Northcom’s inauguration was not covered by major U.S. dailies or TV. Deputy Secretary of Defense Paul Wolfowitz officiated at the launching, with Gen. Richard Myers, chairman of the Joint Chiefs of Staff, and Gen. Ralph Eberhart, head of the new operation.
Wolfowitz called the occasion "historic." From passage of the Posse Comitatus Act of 1878 until this step, the U.S. armed forces have been barred from domestic operations, except in specific, limited circumstances.
Northcom’s immediate predecessor, the Joint Task Force–Civil Support, based in Virginia, was established by the Clinton administration in October 1999 as a "homeland defense command." The latest move expands the powers of this command and elevates it to one of nine making up the Unified Combat Command, directly responsible to the president of the United States.
Last April, in announcing plans to establish the new command, U.S. defense secretary Donald Rumsfeld said that "the establishment of Northcom is part of the greatest transformation of the Unified Command Plan since its inception in 1947."
Northcom, said Eberhart at the October 1 ceremony, "will coordinate, liaison and communicate with all federal agencies and local responders that have an interest in the homeland security of this great nation."
The command will be in charge of flying military patrols over cities in the United States, and of the deployment of U.S. forces in support of police agencies and other government institutions. Its sweeping responsibilities were listed in one summary as the "preparation for, prevention of, deterrence of, preemption of, defense against, and response to threats and aggression directed towards U.S. territory, sovereignty, domestic population, and infrastructure."
Northcom’s area of operations will also include Canada, Mexico, parts of the Caribbean and the oceans around North America out to 500 miles offshore.
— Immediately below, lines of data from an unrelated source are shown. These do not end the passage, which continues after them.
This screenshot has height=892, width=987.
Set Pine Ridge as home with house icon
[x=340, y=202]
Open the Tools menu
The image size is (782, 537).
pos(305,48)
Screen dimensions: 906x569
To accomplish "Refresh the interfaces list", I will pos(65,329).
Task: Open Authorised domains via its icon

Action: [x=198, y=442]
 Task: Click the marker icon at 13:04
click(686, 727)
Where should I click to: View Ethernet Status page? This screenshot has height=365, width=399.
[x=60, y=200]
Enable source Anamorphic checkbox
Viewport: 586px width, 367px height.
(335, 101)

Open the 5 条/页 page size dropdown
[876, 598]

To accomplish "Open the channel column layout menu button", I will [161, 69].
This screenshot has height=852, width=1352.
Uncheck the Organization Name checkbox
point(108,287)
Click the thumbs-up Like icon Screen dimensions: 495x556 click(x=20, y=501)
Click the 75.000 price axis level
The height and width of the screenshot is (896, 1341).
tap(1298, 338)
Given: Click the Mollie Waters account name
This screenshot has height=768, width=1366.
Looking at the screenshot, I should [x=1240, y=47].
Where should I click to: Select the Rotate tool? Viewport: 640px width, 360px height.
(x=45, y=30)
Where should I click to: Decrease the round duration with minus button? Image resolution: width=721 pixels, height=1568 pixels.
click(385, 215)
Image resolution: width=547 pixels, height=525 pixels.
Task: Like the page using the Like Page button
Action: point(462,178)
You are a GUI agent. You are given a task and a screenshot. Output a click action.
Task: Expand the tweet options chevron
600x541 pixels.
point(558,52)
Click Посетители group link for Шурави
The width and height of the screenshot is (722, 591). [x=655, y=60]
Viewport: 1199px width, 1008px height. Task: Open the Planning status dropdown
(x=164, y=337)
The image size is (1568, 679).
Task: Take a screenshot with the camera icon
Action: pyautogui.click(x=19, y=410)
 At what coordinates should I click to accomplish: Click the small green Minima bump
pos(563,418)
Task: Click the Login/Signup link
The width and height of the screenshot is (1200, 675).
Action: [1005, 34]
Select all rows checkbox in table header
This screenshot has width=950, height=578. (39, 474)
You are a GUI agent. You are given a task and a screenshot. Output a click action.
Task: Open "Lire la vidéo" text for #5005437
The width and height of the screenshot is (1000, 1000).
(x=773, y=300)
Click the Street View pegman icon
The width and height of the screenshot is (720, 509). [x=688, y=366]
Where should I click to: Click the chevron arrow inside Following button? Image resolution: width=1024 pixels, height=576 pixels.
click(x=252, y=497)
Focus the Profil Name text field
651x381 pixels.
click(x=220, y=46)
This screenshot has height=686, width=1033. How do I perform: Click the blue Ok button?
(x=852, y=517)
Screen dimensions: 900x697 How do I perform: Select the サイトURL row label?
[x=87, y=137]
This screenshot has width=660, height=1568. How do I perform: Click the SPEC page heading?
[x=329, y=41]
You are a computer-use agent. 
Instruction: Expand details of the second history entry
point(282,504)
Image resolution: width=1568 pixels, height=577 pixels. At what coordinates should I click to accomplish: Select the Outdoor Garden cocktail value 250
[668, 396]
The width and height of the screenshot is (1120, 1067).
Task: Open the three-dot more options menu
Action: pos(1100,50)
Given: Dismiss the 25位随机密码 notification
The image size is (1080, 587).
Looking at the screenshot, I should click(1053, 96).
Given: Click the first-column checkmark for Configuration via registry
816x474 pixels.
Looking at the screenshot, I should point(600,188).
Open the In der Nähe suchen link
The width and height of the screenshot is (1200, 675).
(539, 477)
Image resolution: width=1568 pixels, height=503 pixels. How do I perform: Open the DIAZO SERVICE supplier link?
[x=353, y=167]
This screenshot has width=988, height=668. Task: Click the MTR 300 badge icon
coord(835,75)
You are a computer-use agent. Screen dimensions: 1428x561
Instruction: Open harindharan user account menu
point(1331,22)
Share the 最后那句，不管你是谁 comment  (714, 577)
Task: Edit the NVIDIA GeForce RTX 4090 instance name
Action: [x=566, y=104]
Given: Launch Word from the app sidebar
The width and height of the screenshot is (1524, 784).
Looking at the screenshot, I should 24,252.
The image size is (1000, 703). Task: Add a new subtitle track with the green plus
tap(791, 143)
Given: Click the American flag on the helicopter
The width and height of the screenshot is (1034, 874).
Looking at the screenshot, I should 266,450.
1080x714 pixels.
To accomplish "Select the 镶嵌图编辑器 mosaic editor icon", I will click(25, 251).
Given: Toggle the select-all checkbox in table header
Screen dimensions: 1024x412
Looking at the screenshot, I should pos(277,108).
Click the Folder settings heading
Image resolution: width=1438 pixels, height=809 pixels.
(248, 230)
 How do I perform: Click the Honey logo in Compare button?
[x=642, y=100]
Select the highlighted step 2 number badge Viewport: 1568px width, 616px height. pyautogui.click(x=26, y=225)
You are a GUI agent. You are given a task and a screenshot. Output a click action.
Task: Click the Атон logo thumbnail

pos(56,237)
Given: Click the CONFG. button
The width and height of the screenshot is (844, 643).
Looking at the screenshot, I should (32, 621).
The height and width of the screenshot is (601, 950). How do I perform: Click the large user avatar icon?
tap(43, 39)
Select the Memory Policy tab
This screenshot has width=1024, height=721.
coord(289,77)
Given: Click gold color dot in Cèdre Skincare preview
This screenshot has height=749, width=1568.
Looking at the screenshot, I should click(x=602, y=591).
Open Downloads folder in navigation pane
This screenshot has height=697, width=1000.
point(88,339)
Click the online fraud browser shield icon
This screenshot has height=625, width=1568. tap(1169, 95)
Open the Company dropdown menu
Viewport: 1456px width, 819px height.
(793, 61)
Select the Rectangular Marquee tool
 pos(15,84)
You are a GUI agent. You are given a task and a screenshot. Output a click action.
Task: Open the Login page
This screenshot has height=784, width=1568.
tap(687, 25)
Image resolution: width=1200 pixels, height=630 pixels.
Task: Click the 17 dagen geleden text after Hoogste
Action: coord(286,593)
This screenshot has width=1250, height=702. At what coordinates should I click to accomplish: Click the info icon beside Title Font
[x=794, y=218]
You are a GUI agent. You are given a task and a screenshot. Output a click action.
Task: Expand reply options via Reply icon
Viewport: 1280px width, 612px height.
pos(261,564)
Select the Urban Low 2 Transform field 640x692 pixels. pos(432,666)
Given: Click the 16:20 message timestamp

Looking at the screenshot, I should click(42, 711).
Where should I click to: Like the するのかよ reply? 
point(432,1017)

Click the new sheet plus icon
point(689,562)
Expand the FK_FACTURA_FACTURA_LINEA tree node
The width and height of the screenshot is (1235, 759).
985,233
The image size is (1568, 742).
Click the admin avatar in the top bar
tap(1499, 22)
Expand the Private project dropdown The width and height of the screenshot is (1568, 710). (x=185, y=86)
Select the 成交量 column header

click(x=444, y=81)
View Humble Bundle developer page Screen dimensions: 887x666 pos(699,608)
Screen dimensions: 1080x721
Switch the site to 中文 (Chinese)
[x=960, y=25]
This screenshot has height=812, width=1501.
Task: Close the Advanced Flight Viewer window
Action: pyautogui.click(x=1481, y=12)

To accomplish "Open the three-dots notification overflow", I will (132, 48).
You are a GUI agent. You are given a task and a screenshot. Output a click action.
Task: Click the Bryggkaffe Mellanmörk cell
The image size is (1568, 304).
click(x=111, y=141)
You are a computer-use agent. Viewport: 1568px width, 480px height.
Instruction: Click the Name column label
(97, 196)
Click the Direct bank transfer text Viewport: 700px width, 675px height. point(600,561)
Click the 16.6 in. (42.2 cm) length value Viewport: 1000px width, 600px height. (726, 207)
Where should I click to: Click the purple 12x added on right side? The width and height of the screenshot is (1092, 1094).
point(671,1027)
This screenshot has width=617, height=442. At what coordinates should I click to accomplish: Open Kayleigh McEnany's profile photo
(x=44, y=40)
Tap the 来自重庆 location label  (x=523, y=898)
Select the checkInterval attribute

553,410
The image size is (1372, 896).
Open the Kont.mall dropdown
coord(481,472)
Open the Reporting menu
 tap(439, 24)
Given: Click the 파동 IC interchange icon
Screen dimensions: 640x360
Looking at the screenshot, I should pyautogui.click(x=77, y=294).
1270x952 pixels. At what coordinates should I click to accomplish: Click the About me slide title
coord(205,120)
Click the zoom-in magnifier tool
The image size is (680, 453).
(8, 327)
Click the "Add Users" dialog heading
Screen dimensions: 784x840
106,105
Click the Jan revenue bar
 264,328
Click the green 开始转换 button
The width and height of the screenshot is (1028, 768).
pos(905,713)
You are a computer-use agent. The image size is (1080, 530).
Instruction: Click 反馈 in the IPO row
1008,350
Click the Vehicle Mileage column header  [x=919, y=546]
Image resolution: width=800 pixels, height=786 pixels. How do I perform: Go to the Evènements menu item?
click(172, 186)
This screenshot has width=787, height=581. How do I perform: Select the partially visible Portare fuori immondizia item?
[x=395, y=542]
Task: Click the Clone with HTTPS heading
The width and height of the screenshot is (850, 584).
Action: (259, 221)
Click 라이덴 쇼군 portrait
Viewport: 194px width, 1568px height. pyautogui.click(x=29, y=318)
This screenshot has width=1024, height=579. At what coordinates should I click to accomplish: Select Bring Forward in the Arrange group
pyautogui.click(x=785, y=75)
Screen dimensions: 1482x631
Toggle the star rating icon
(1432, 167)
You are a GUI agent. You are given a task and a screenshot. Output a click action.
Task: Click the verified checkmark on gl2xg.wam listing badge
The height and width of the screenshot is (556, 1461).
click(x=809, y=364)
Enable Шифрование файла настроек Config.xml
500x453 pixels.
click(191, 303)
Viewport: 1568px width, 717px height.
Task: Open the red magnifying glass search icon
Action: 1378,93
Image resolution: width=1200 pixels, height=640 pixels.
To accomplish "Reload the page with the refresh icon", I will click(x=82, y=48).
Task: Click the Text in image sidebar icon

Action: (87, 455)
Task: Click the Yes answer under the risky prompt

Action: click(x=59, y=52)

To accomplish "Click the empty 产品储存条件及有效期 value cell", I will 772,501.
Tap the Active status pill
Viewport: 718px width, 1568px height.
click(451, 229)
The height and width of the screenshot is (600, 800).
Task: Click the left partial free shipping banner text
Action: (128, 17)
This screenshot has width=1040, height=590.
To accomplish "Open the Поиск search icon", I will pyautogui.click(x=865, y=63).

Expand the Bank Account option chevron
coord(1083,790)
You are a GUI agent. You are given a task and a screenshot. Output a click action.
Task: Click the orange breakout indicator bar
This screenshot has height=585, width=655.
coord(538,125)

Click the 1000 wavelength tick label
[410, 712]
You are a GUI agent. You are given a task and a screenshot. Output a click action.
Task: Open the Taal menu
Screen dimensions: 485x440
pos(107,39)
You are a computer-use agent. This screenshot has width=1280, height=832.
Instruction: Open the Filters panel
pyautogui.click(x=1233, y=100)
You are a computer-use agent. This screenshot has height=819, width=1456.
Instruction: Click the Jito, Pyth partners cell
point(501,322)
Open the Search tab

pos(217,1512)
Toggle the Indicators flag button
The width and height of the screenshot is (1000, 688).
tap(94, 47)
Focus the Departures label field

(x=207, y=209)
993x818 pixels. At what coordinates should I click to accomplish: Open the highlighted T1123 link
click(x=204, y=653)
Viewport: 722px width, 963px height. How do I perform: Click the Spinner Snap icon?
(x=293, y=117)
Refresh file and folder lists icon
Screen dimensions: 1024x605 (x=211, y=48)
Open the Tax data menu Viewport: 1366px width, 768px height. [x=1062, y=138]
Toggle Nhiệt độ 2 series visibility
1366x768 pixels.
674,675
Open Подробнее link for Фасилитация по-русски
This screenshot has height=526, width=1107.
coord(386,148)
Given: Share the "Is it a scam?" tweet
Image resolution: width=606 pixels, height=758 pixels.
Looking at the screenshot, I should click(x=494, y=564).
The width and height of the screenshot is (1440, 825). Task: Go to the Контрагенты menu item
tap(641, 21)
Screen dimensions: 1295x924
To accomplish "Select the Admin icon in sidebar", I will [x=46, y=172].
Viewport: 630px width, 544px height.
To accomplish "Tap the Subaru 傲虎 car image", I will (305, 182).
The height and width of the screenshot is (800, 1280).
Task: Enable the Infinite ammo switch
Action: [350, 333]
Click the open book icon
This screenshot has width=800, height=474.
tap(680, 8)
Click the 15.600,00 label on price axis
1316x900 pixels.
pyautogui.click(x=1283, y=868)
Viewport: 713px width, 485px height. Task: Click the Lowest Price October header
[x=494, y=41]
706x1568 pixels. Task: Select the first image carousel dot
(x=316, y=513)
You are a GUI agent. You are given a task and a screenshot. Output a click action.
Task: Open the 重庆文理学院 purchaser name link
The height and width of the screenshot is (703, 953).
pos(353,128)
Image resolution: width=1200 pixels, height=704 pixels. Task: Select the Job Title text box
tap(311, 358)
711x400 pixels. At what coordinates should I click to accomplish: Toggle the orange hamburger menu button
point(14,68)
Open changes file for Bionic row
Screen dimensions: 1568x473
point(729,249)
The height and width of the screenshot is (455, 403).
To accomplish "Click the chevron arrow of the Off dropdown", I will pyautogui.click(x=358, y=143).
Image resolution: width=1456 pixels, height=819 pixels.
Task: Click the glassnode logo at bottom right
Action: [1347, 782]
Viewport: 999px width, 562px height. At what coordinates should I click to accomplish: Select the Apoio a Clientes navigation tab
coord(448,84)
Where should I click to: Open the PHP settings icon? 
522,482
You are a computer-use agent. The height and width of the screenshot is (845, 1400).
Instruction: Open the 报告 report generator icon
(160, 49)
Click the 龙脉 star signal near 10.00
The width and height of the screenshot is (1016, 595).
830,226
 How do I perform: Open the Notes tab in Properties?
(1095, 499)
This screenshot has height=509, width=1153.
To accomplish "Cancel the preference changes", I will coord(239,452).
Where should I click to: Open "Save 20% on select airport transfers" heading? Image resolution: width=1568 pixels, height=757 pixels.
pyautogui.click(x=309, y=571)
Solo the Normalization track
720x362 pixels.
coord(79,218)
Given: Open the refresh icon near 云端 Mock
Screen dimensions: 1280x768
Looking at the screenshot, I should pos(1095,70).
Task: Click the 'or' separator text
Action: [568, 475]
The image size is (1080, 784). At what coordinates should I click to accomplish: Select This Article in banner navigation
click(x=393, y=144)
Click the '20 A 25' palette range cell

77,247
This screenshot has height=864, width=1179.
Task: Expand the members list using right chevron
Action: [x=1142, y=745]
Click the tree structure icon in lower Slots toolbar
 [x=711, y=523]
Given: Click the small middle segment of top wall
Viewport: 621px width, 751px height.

General Eberhart will have under his command the North American Aerospace Defense Command (Norad), which has the power to assert command over the Royal Canadian Air Force.
The new structure also places under U.S. Joint Forces Command the Joint Forces Headquarters Homeland Security, currently operating out of Norfolk, Virginia, as well as Joint Task Force 6, based in Fort Bliss, Texas.
Breaks with Posse Comitatus law
The new structure breaks with 120 years of official observance of a constitutional ban on the domestic deployment of the armed forces. The Posse Comitatus Act of 1878, enacted after the withdrawal of federal troops from the South at the end of Radical Reconstruction, placed that ban on the use of the armed forces for policing operations at home.
Past amendments to the act have given the president authority to use troops when, in the words of the New York Times, "law enforcement has broken down or where America is under enemy attack."
Following the September 11 attacks, the White House--intent on deploying National Guard in airports across the country and on the streets of New York and other cities--got around the act by calling on state governors to call up the troops.
Meanwhile, a congressionally mandated "No Fly" list has been used to detain a group of antiwar activists at San Francisco airport, reported the September 27 San Francisco Chronicle. The 20 people, who were questioned because their names were flagged, were forced to miss their flight. Federal officials told the newspaper that the activists were stopped not because their names are on the list, but because their names resemble those of "suspected" criminals or terrorists. The list was established as part of the Aviation and Transportation Security Act approved last year.